Listing from a data collection:
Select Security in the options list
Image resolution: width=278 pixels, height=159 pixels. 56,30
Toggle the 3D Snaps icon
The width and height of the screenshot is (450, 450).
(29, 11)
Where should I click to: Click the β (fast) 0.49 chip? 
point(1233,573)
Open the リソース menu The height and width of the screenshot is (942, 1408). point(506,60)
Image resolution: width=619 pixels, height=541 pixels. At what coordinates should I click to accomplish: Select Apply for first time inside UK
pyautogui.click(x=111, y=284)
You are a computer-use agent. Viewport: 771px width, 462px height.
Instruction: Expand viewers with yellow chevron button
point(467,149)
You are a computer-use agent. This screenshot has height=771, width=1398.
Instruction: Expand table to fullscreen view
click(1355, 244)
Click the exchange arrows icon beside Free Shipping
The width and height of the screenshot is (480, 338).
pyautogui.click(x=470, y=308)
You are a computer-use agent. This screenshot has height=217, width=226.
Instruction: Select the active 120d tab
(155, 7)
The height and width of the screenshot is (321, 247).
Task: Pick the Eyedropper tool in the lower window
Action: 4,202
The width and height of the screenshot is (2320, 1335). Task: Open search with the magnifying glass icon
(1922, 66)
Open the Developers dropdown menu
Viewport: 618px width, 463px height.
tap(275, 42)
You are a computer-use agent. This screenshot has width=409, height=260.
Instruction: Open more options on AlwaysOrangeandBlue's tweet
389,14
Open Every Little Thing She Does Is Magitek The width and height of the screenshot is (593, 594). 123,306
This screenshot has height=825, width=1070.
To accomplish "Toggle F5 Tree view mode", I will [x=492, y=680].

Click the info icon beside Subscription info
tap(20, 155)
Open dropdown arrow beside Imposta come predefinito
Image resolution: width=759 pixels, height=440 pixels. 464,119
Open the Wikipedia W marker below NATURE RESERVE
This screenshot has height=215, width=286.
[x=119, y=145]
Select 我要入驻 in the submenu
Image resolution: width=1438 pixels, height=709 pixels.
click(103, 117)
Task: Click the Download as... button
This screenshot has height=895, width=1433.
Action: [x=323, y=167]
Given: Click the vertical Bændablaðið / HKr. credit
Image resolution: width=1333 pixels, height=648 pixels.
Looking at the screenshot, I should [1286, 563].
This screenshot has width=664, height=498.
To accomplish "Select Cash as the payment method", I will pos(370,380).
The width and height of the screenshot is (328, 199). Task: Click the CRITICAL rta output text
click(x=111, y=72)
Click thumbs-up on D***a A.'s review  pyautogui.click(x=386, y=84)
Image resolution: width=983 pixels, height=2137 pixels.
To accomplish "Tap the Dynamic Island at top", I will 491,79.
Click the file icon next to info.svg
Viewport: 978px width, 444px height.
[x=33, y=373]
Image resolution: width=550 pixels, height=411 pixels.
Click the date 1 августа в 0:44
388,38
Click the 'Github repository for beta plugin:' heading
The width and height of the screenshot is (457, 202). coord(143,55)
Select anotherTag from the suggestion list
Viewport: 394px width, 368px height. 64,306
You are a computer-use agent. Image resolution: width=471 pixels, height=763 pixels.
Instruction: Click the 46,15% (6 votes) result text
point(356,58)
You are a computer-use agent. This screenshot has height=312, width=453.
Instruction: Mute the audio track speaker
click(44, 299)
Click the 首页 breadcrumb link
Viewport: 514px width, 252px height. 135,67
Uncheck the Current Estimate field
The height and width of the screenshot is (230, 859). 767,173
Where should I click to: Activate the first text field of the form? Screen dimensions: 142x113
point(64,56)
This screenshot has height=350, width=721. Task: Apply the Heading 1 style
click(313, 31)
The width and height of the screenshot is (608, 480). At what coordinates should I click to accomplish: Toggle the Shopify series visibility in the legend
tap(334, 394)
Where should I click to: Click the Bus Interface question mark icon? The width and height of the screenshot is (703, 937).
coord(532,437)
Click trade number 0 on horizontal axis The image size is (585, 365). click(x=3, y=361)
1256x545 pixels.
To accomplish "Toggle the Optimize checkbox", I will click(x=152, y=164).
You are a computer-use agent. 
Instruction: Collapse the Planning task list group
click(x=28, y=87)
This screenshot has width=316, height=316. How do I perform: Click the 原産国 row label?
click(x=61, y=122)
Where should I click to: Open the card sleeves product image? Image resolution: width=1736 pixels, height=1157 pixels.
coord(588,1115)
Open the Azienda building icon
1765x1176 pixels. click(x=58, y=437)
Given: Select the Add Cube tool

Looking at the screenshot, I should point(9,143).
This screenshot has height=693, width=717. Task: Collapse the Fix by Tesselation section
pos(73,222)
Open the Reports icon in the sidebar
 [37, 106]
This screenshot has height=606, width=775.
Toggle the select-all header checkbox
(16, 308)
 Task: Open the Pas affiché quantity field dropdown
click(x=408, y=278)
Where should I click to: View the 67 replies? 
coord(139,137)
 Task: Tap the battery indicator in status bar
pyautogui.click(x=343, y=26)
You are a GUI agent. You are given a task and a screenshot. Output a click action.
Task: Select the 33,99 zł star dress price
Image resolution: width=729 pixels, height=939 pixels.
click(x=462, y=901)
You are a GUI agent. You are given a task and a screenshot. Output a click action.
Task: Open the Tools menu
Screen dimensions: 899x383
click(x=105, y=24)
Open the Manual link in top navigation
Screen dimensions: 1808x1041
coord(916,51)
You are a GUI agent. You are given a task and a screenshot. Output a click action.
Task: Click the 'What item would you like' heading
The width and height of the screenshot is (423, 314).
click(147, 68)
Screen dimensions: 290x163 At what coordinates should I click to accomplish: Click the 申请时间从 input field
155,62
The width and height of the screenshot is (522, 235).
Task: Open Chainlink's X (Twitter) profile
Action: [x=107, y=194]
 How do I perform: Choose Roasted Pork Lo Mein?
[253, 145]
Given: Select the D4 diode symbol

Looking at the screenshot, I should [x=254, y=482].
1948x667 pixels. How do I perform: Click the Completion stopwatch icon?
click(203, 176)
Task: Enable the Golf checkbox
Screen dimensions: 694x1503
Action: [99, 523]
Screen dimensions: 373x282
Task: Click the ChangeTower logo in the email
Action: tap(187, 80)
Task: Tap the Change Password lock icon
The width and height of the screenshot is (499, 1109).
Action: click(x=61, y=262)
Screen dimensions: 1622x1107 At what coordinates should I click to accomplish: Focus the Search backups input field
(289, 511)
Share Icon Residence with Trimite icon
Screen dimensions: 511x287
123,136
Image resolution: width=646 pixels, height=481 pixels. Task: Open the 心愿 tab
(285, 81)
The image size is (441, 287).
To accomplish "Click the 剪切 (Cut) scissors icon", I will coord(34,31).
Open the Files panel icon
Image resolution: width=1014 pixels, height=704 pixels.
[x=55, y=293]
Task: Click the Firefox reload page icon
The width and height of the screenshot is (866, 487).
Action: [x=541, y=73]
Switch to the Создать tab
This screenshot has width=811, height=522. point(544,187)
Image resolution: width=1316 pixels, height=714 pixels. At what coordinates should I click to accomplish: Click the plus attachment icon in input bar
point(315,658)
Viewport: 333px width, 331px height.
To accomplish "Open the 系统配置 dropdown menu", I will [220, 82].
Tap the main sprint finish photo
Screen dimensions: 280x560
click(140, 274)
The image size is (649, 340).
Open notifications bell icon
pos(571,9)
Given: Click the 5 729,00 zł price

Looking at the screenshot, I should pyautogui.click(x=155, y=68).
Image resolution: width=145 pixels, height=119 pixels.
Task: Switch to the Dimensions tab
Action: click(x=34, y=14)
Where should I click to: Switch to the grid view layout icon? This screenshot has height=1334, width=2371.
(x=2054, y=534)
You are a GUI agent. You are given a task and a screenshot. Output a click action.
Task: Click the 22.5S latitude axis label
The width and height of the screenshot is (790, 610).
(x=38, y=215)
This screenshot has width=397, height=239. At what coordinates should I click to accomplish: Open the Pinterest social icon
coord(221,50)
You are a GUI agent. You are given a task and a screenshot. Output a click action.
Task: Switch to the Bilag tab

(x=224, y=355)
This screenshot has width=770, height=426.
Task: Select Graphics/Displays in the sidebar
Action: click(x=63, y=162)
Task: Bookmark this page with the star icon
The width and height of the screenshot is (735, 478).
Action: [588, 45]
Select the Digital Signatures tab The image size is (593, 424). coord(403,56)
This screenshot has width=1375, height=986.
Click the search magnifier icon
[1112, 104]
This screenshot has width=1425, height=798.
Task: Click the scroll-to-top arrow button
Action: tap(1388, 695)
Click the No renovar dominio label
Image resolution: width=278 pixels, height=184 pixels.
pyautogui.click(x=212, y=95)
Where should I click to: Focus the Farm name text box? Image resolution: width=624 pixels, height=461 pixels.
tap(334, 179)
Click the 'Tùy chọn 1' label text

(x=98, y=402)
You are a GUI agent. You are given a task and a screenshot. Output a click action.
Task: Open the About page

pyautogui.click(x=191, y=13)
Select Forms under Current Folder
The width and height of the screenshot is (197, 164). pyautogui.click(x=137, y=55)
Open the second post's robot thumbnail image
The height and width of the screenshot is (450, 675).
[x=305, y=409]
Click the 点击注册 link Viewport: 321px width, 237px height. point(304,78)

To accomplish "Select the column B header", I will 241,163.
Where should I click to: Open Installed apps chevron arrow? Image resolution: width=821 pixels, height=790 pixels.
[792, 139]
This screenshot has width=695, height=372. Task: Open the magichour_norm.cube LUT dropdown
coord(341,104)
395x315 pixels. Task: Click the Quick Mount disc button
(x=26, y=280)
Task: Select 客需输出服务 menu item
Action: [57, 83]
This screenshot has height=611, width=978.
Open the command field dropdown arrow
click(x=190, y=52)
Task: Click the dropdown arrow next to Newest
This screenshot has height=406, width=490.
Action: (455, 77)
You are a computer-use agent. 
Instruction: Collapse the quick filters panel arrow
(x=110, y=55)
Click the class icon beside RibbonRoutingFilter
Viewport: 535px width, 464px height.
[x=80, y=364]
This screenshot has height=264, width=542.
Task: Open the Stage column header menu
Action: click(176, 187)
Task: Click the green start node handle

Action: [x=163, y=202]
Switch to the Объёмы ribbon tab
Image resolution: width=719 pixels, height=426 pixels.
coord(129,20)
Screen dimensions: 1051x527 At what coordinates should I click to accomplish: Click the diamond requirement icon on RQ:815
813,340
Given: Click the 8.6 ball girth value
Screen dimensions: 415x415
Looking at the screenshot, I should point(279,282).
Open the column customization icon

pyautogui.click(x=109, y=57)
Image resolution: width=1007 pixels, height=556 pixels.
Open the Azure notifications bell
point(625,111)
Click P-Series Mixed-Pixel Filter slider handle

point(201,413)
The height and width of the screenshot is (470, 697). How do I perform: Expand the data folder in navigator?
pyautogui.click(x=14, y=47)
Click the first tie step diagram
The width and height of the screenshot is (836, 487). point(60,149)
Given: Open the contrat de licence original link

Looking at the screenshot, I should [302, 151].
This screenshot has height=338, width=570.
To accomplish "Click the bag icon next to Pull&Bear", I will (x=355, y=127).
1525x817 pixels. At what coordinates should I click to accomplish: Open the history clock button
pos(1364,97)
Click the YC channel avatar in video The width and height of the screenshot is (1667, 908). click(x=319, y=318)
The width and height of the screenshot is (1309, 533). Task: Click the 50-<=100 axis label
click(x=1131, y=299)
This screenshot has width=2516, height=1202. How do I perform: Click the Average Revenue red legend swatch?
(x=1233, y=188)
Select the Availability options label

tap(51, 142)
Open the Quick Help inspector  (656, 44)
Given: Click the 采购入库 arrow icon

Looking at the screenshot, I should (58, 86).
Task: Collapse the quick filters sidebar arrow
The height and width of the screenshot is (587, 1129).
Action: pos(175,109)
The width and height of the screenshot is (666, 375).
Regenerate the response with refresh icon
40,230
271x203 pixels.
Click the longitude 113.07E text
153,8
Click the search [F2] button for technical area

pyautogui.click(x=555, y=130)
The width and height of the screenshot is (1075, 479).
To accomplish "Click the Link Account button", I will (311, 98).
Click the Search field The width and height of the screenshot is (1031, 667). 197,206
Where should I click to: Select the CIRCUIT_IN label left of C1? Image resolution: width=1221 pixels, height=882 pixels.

What needs to be done - Reproduce the part of the listing that opens with its first line and closes with the line containing "Open the リソース", with both ends included.

Exercise solution -
Select Security in the options list
Image resolution: width=278 pixels, height=159 pixels. 56,30
Toggle the 3D Snaps icon
The width and height of the screenshot is (450, 450).
(29, 11)
Where should I click to: Click the β (fast) 0.49 chip? 
point(1233,573)
Open the リソース menu The height and width of the screenshot is (942, 1408). point(506,60)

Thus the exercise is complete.